- Category : Racing Driver
- Type : GP
- Profile : 4/6 - Opportunistic / Role Model
- Definition : Triple Split
- Incarnation Cross : RAX The Four Ways 2
Louis Alexandre Chiron (born 3 August 1899 in Monte Carlo, Monaco – died there on 22 June 1979) was a Grand Prix driver.
As a teenager, Louis Chiron fell in love with cars and racing. He learned to drive at a young age and joined the Grand Prix circuit after World War I where he had been requisitioned from the artillery section to serve as a chauffeur. Competing in France, in 1926 he won his first local race, taking the Grand Prix de Comminges at Saint-Gaudens near the city of Toulouse. From there, Chiron went on to drive a Bugatti and an Alfa Romeo P3 to important wins in the Marseille Grand Prix, the Circuit of Masaryk, and the Spanish Grand Prix. In addition, he teamed up with champion marathon driver Luigi Chinetti to win the 1933 Spa 24 hours endurance race in Belgium. He also drove a Delage to 7th place in the 1929 Indianapolis 500. He won the 1931 Monaco Grand Prix, and as of 2012 he is the only Monaco-born driver to have done so.
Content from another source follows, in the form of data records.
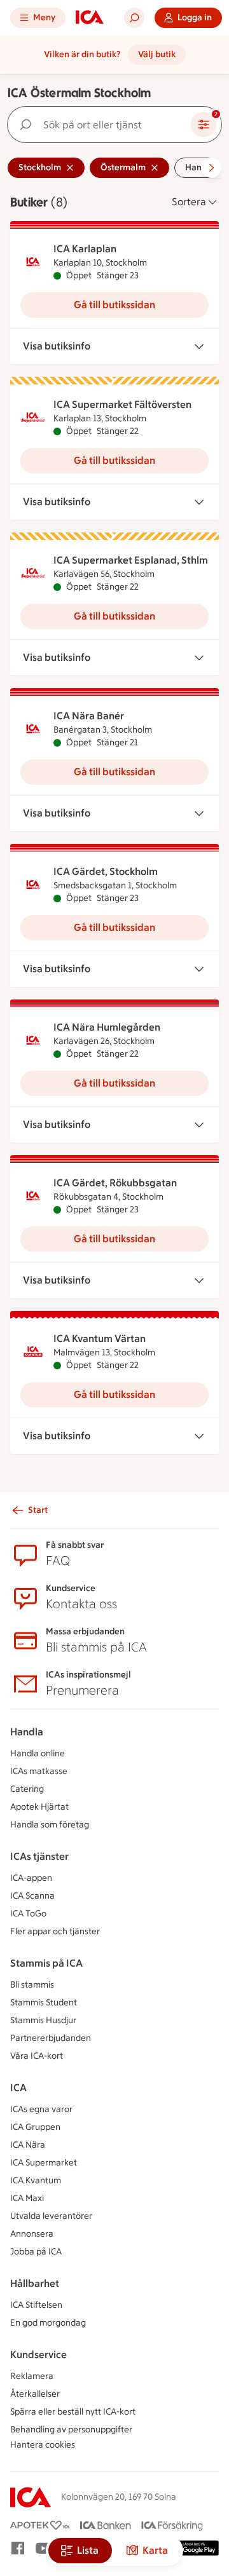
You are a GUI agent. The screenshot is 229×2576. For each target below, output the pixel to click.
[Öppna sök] (134, 18)
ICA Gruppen (35, 2127)
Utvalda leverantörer (51, 2216)
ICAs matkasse (38, 1771)
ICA (18, 2088)
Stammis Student (43, 2002)
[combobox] (102, 124)
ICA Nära (27, 2144)
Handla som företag (49, 1824)
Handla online (37, 1753)
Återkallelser (35, 2394)
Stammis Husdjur (43, 2020)
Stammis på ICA (46, 1963)
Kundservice (38, 2355)
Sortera (189, 202)
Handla (26, 1732)
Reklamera (31, 2376)
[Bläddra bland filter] (211, 168)
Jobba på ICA (36, 2251)
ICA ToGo (28, 1913)
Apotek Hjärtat (39, 1806)
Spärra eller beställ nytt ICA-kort (72, 2411)
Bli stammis (32, 1984)
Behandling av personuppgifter (71, 2429)
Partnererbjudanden (50, 2038)
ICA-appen (31, 1878)
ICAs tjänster (39, 1856)
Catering (27, 1789)
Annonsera (31, 2233)
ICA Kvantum (35, 2180)
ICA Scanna (32, 1895)
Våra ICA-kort (36, 2056)
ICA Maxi (27, 2198)
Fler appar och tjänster (55, 1931)
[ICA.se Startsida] (90, 17)
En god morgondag (48, 2322)
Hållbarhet (34, 2283)
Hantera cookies (42, 2444)
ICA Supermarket (43, 2162)
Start (38, 1510)
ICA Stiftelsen (36, 2305)
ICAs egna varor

Louis Chiron's career came to an end with his retirement in 1938 and auto racing itself a year later with the outbreak of World War II. When racing resumed after the War, Chiron made a comeback and drove a Talbot-Lago to victory in two French Grand Prix races. In 1949, the first Monte Carlo Rally after World War II took place and a large celebration party was given in Monaco. In what is now regarded as one of the black moments of Chiron's life, at the party, in front of numerous race organizers, race drivers, and celebrities, Chiron denounced the female driver Hellé Nice by declaring that she had been an agent of the Gestapo during the war. (This has an ironic cast, in that the lure of a superior car led Chiron to lend his skill to the Mercedes-Benz team, which the Nazis were using as an object of propaganda for their philosophy of racial superiority, at a time when his Jewish colleague and rival René Dreyfus could not). His unsubstantiated allegation destroyed Nice's life and she would be shunned by all, dying in abject poverty.
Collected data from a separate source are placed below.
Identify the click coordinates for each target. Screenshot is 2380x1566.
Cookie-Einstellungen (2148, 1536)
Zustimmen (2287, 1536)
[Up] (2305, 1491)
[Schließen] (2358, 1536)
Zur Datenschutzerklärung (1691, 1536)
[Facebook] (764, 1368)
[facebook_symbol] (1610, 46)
By the time the new Formula One circuit was organized for the 1950 racing season, age was beginning to catch up with him but he still won the 1954 Monte Carlo Rally paired with Swiss racedriver Ciro Basadonna. In F1 racing, Chiron did manage a podium finish in his fifteen races and in 1955, in front of a hometown Monte Carlo crowd, a few weeks before his 56th birthday he became the oldest driver to compete in a Formula One race. To the applause of Prince Rainier and his many fans he guided his Lancia D50 to a sixth place finish in the 1955 Monaco Grand Prix.
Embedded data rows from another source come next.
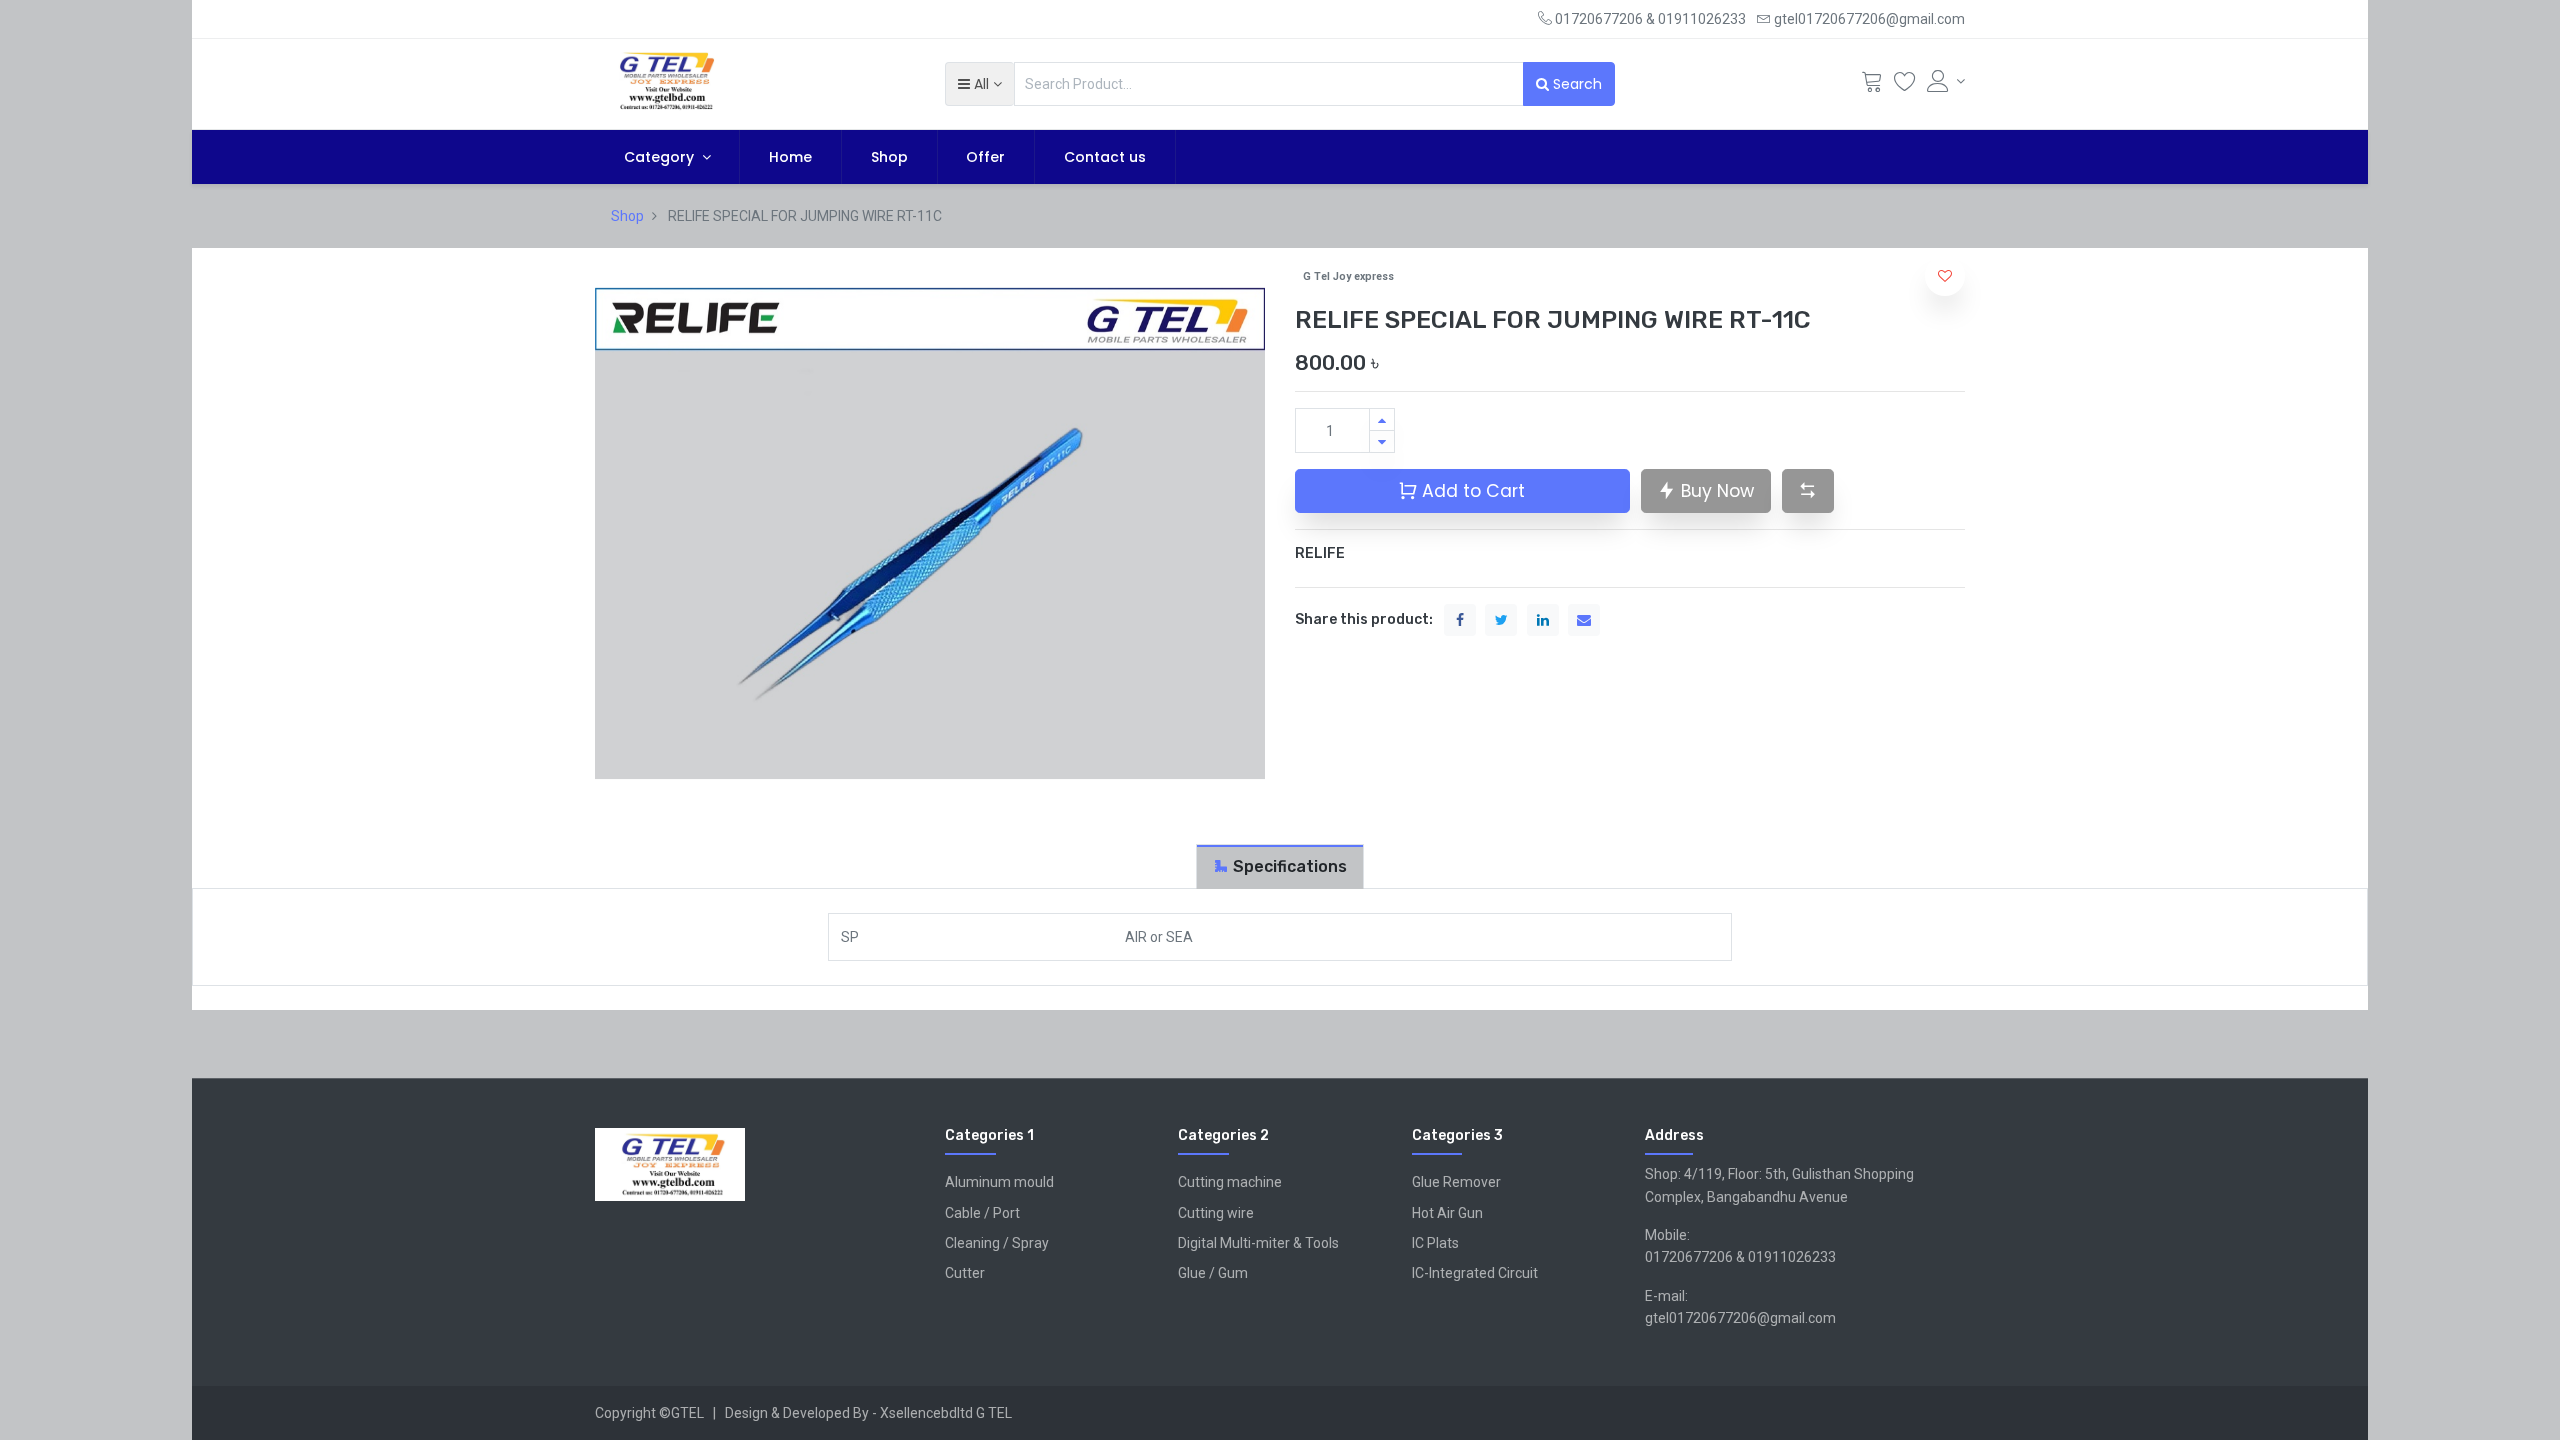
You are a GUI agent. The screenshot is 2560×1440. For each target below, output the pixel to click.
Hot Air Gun (1447, 1213)
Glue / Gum (1213, 1273)
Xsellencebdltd (926, 1413)
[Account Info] (1946, 81)
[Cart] (1872, 86)
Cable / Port (982, 1213)
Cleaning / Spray (997, 1243)
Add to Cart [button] (1471, 491)
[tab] (1280, 866)
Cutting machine (1230, 1182)
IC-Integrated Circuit (1475, 1273)
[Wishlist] (1905, 86)
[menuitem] (790, 157)
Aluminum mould (999, 1182)
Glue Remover (1456, 1182)
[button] (979, 84)
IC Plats (1435, 1243)
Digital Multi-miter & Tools (1258, 1243)
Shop (627, 216)
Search (1575, 84)
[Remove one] (1382, 441)
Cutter (965, 1273)
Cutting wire (1216, 1213)
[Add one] (1382, 419)
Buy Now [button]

After a remarkable 35 years in racing, on his retirement Chiron still remained active as an executive with the organization running the Monaco Grand Prix who honored him with a statue erected along the Grand Prix racecourse and named the swimming pool corner for him. Louis Chiron held the most podiums in Bugatti cars, and the 21st Century Bugatti company remembered him with the Bugatti 18/3 Chiron named in his honor.
Louis Chiron is also known for being the oldest driver who has ever taken part in a Formula One Grand Prix. In his last F1 race, the 1958 Monaco Grand Prix, he was 58 years old.